Selamat pagi dunia, dunia muggle!

Perkenalkan namaku Saventya Alzahra, bocah 15 tahun lahiran muggle yang hidup di pelosok Yogyakarta. Aku ialah anak desa yang selama sepuluh tahun hidup dalam hiruk pikuk aktivitas pedesaan mulai dari bertani, menggembala sapi dan bermain air di sungai yang masih cukup jernih. Mengenai sekolah, aku menjadi salah satu anak desa yang cukup beruntung untuk dapat mengenyam pendidikan di bangku sekolahan. Meskipun bagiku dapat membaca dan menulis sudah sangat cukup. Selama sepuluh tahun itu pula aku merasakan kehidupan yang bisa dikatakan normal dimata anak pada umumnya. Hanya beberapa kali saja dalam hidupku aku menerima ‘mukjizat’ yang salah satunya adalah ketika aku berhasil menyelamatkan temanku dari tenggelam di sungai tanpa sedikitpun menyentuhnya. Cukup aneh memang, namun tak ada pikiran aneh dalam benakku, toh yang terpenting adalah temanku selamat.

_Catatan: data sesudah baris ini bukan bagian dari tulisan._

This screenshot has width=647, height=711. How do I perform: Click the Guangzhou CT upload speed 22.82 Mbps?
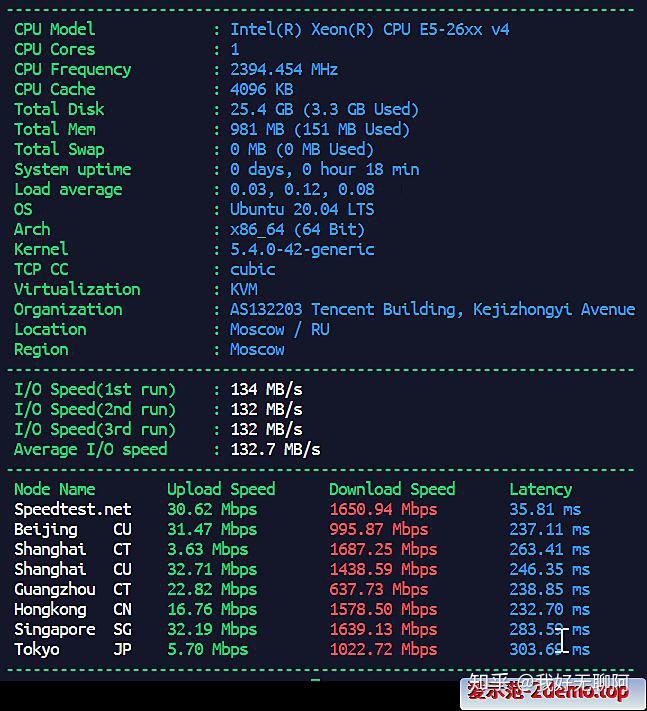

Begitulah hidupku selama sepuluh tahun dengan kenormalan-kenormalan lainya. Namun kenormalan itu mulai pudar tepat pada pertengahan bulan Agustus tahun 2011 lalu. Sudah beberapa hari beberapa burung gagak terbang berputar di atap rumahku. Tak hanya itu saja, sering terdengar uhuk an burung hantu memecah kesunyian di malam hari. Aku yakin seyakin-yakinnya tak ada satupun tetanggaku yang memelihara burung hantu dan bahkan sangat jarang bagi kami melihat sosok burung hantu di desa ini. Kejanggalan itu berlangsung hingga puncaknya pada sore hari di hari kemerdekaan RI. Langit sore memudar dan menggelap dipenuhi oleh awan hitam. Rasa dingin menyeruak dari setiap celah dinding anyaman bambu rumah kami. Di luar rumah, keadaan cukup mencekam tak ada tanda-tanda kehidupan seperti biasanya. Berulang kali aku tengok jam dinding lusuh yang senantiasa menunjukkan pukul empat sore. Sekadar memastikan bahwa sebenarnya malam hari belum lahtiba. Aku memutuskan untuk membuka catatan sekolahku, mengulang pelajaran kelas lima SD yang sebenarnya jauh dari kata sulit bagiku. Ya, aku terlahir dengan kecerdasan di atas rata-rata, berulang kali guru dan teman-temanku bertanya apa yang aku makan dan bagaimana aku menjadi seperti ini. Namun dari sekian banyak pertanyaan itu, hanya satu jawabanku yakni “belajar”. Dan ekspresi mereka pastilah sama, ekspresi murung menunjukkan kekecewaan atas jawabanku.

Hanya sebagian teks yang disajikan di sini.